In my first post in this series, I discussed RStudio, an IDE that adds significant functionality and consistency to a basic installation of R. In this post, I will discuss Rcmdr, a GUI that provides the ability to do basic business statistics without having to code in R.
Rcmdr (“R Commander”)
Example Rcmdr window with the "Statistics" menu expanded
Rcmdr is a package for R that was created by John Fox at McMaster University in Canada as a means of providing the basic statistics functionality for classroom use. In this way, Rcmdr is somewhat similar to SAS Enterprise Guide, a GUI that allows quick access to the power of SAS without the requirement of writing code.
While using Rcmdr won’t allow you to tap into every single advanced feature that R provides, it does provide a lot of great “general” functionality that can be used in everyday business such as summary statistics, t-tests, ANOVA, linear regression modeling, graphing and data re-coding.
Using Rcmdr
For the most part, the Rcmdr dialog boxes all look very similar. Only the most useful options are provided, such as the variable(s) you are looking to interrogate, variable(s) you’d like to break down your analysis by, what statistics you want the output to display (mean, median, mode, etc.) and so on. The dialog boxes vary depending on whether you are estimating a model or plotting a graph, but in my preliminary usage I haven’t found any dialog boxes that were so confusing that I needed to check the “Help” files.
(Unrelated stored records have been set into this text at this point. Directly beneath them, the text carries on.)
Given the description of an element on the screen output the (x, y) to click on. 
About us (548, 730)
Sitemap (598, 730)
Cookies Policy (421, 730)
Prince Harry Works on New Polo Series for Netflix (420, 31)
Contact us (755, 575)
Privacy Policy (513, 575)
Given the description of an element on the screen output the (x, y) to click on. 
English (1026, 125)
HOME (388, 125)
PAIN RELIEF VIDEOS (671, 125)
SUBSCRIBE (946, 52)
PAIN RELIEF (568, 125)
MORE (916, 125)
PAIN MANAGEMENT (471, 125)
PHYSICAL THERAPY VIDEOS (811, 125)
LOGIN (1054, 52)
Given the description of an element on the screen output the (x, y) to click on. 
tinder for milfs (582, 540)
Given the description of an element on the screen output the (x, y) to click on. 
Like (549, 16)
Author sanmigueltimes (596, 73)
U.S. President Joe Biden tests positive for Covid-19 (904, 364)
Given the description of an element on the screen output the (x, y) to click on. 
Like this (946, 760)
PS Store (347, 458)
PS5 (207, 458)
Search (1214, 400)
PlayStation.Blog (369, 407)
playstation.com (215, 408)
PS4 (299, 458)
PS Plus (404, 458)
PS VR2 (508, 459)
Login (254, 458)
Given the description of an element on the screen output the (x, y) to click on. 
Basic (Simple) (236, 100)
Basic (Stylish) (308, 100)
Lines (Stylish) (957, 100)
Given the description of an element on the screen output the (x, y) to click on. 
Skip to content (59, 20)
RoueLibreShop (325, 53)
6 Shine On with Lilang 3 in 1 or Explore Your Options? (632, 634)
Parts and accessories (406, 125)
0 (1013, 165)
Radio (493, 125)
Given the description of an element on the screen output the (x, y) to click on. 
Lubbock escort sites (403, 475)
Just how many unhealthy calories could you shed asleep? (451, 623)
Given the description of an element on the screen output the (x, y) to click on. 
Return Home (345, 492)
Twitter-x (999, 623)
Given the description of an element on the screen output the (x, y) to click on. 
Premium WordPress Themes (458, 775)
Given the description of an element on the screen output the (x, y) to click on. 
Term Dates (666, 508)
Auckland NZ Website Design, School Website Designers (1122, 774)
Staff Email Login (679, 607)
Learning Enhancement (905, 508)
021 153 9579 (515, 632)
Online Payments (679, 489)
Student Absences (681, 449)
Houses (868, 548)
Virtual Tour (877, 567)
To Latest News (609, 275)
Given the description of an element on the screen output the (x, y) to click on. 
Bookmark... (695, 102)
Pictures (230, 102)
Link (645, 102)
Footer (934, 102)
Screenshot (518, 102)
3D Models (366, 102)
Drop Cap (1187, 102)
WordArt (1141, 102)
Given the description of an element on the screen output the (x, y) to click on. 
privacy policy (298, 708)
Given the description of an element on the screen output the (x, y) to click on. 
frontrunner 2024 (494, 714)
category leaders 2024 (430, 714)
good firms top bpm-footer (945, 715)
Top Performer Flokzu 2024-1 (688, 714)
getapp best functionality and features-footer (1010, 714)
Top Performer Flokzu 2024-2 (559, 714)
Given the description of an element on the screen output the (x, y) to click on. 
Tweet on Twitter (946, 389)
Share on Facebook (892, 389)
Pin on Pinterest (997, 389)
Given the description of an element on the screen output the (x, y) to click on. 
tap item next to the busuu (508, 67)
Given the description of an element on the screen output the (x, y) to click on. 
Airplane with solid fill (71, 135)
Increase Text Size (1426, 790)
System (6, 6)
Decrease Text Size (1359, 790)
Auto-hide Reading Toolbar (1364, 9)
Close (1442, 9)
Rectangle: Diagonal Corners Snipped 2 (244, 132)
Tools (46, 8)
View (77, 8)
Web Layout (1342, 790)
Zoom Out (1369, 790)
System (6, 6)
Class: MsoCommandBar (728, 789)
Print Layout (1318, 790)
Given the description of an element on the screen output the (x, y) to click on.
For example, suppose I wanted to make a boxplot of my data, income by job type. To do so, I would go to the “Graphs” menu and select “Boxplot”, which provides me with the following dialog box:
Rcmdr options for creating a Boxplot
Boxplot output created by Rcmdr
Within this dialog box, there are only 3 choices: variable to plot (income), variable to break down the graph by (type), and “Identify outliers with mouse”, which allows for the user to point at the resulting graph to designate outliers to be labeled on the graph. When I click “OK” in the dialog box, the result is the boxplot shown above. We can see that the “bc” (blue-collar) group has a lower mid-point to the income range than “prof” (professors) and “wc” (white-collar).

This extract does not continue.